How Journalism Is Getting Better

Michael Arrington’s recent TechCrunch post about old media “guys” who don’t get it made me realize how far things have come — and how much better they’ve gotten — in the world of journalism.

The Way Things Were (Wrong)

Why, for example, could we could lift from other sources without offering attribution? I remember when a librarian at ABC News taught us how to use news databases to find stories from local media that could serve as grist for our mill. On another occasion, I pretty much re-reported a Japanese magazine’s story for Newsweek. The Japanese magazine’s editor called me out privately, but I never paid any further price…

The Equation Is Changed

I remember… the first real-time chat between people in China and a major news website… the experience was raw, unfiltered and direct from the source — without any correspondent to tell us what was being said. The unlimited space, flexibility of time, and ability to bring others into the conversation broke down the barriers that the journalist can place, even inadvertently, between those involved in the news and those interested in it…

Change for the Good

Access to information has, obviously, improved as well. Search engines such as Google and myriad other information sources, from Twitter and Facebook to Digg and Delicious, have made it easier to be sure we don’t miss what’s relevant. They can also enable us to find serendipitous links that take us on new journeys. Sure, there’s still proprietary information locked up in Factiva, Nexis and Bloomberg terminals, but you’d be hard-pressed to convince me we have less access to good information today than we did before the web.

Accountable advertising

Today, in digital media, advertisers can at least tell if their ads have been served to (and presumably seen by) a viewer…

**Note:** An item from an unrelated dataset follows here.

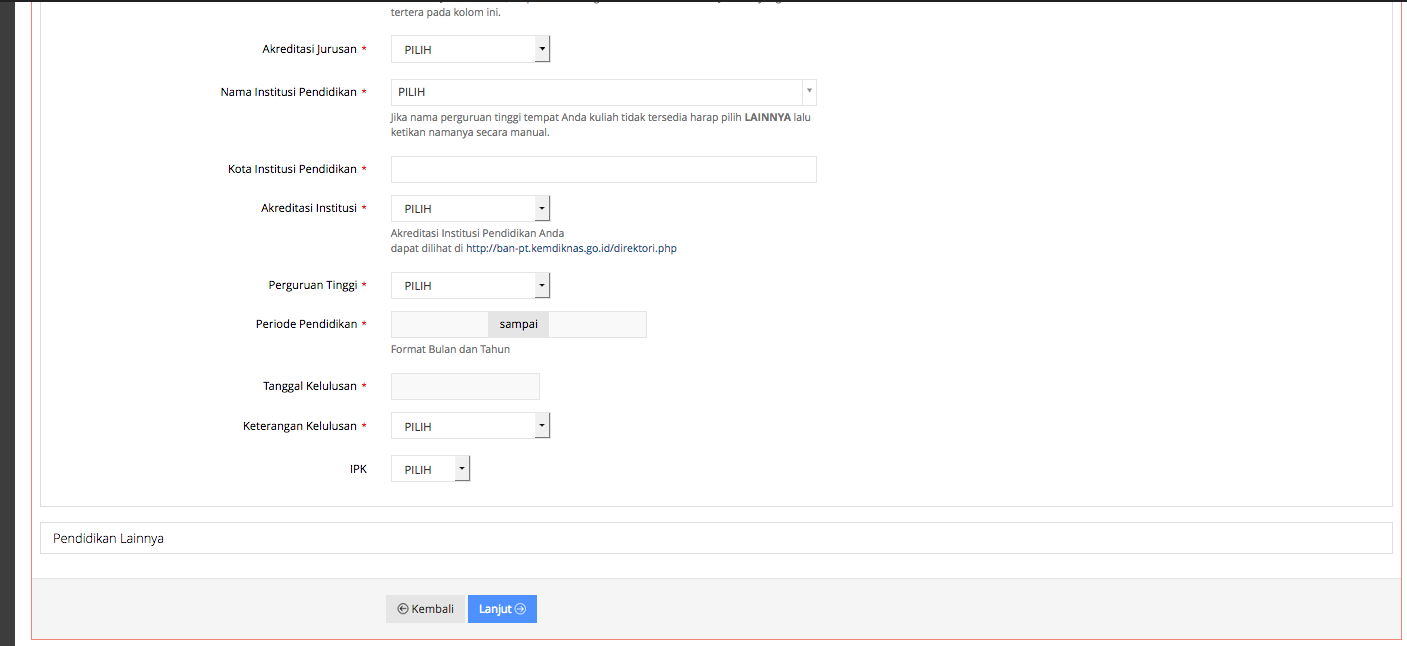Screen dimensions: 1407x646
Task: Open the Keterangan Kelulusan dropdown
Action: click(x=469, y=426)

Read the full post at pbs.org

Hat tip to Dorian Benkoil at MediaShift for this insightful post about the merits of new media (despite his preference to stop calling it that.) These highlights gloss some of his insightful examples, so you’ll want to read the full post over at PBS.org. I’m especially drawn by his emphasis on attribution/transparency and the idea that it’s become so much easier for real people to share their unfiltered experience in real time. Less clear to me is his assertion that, “Journalists are also now held to a higher standard, and have to be more transparent.” I hope this is true, but I’m not always as confident as he is. Do you agree that today’s journalists are obliged to be more transparent and distort information less than in the past?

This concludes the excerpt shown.